▶ [Your instructions]: Reproduce each line of the material below verbatim, omitting the pictures.

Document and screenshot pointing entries
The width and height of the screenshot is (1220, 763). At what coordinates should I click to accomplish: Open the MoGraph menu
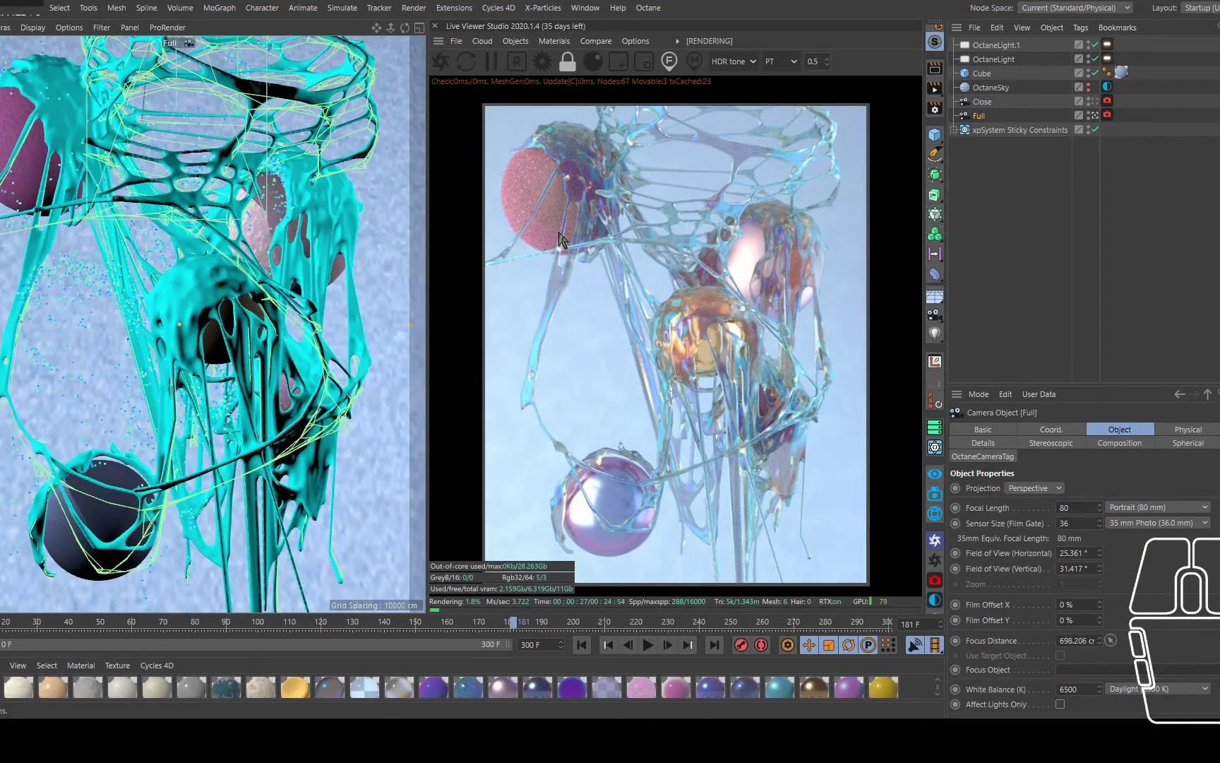pyautogui.click(x=219, y=8)
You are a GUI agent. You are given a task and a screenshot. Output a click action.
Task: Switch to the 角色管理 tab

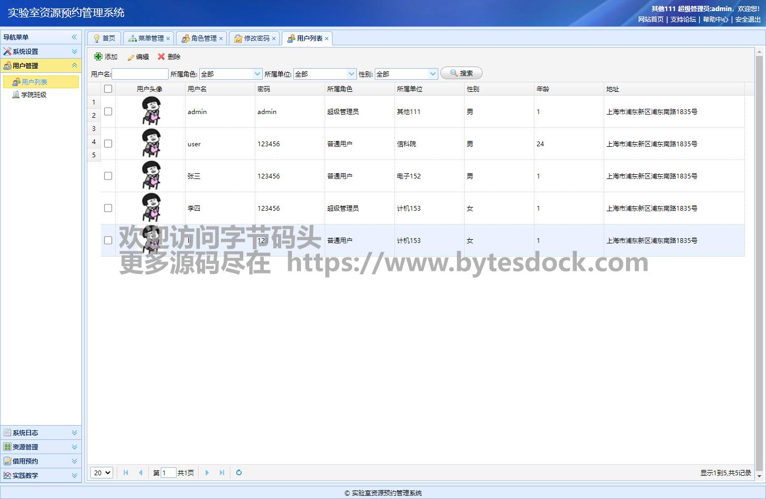pyautogui.click(x=204, y=39)
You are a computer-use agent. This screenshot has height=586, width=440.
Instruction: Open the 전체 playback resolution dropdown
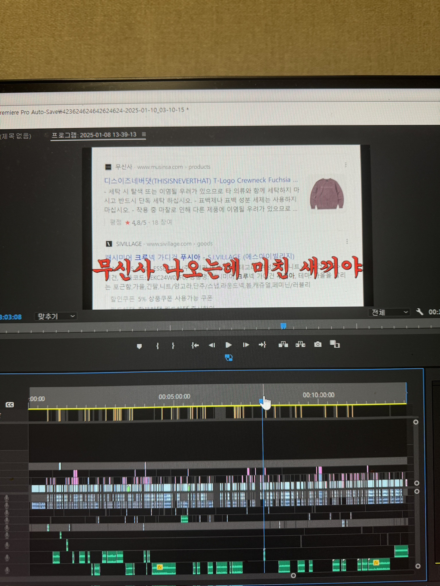[389, 312]
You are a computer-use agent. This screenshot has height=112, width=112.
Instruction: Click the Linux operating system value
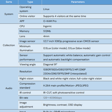tap(46, 9)
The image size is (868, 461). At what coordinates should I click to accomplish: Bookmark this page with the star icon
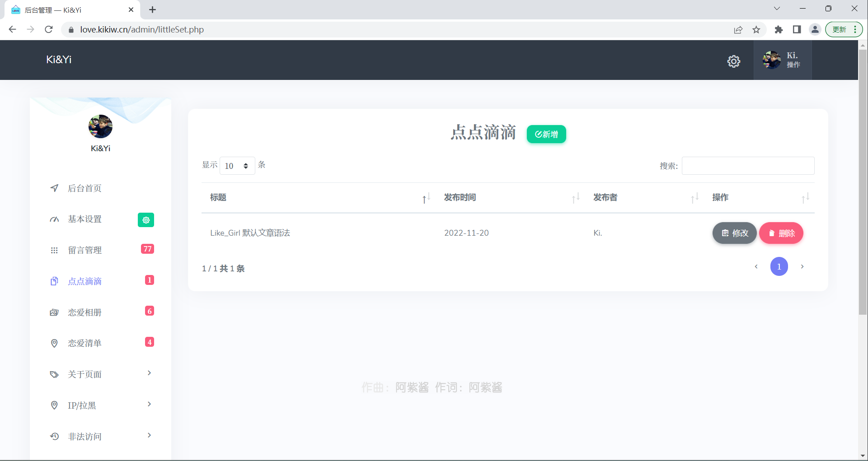pos(756,30)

▶ [Output of the exercise]:
The width and height of the screenshot is (1220, 763). At what coordinates should I click to accomplish: Open the MoGraph menu
pyautogui.click(x=219, y=8)
You are a GUI agent. You are given a task and a screenshot. Output a click action.
Task: Switch to the 角色管理 tab

pyautogui.click(x=204, y=39)
You are a computer-use agent. This screenshot has height=586, width=440.
Instruction: Open the 전체 playback resolution dropdown
[389, 312]
You are a computer-use agent. This screenshot has height=112, width=112.
Instruction: Click the Linux operating system value
tap(46, 9)
The image size is (868, 461). At what coordinates should I click to accomplish: Bookmark this page with the star icon
pos(756,30)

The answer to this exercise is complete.